Some dozen or fifteen years ago the historian of the London golf courses would have had a comparatively easy task. He would have said that there were a few courses upon public commons, instancing, as he still would to-day, Blackheath and Wimbledon. He might have dismissed in a line or two a course that a few mad barristers were trying to carve by main force out of a swamp thickly covered with gorse and heather near Woking. All the other courses would have been lumped together under some such description as that they consisted of fields interspersed by trees and artificial ramparts, the latter mostly built by Tom Dunn; that they were villainously muddy in winter, of an impossible and adamantine hardness in summer, and just endurable in spring and autumn; finally, that the muddiest and hardest and most distinguished of them all was Tooting Bec.

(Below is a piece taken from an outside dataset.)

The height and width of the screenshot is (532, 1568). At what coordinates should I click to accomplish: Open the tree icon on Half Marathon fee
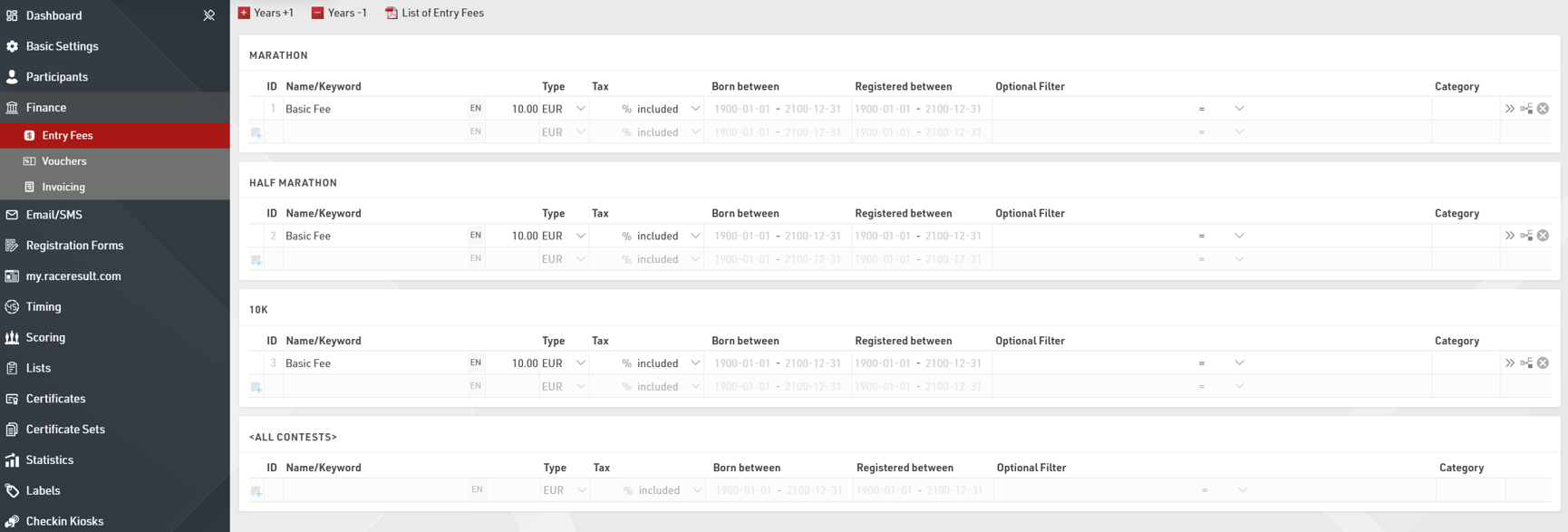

All this is changed now, and the change is best exemplified by the fact that although the club has removed to new quarters, poor Tooting itself is now as Tadmor in the wilderness. I passed by the spot the other day, and should never have recognized it had not an old member pointed it out to me in a voice husky with emotion. The ground is now covered with a tangle of red houses, which cannot be termed attractive, and such glory as belonged to it has altogether departed. Peace to its ashes! it could never, by the wildest stretch of imagination, have been called anything but a bad course, and yet it held its head high in its heyday. Prospective members by the score jostled each other eagerly on the waiting list, and parliamentary golfers distinguished the course above its fellows by cutting their divots from its soft and yielding mud. I still recollect the thrill I experienced on first being taken to play there; it was a distinct moment in my golfing life. It was exceedingly muddy, but it was not so muddy as the course at Cambridge on which I usually disported myself, and on the whole I thought it worthy of its fame; people were not so difficult to please in the matter of inland golf in those days.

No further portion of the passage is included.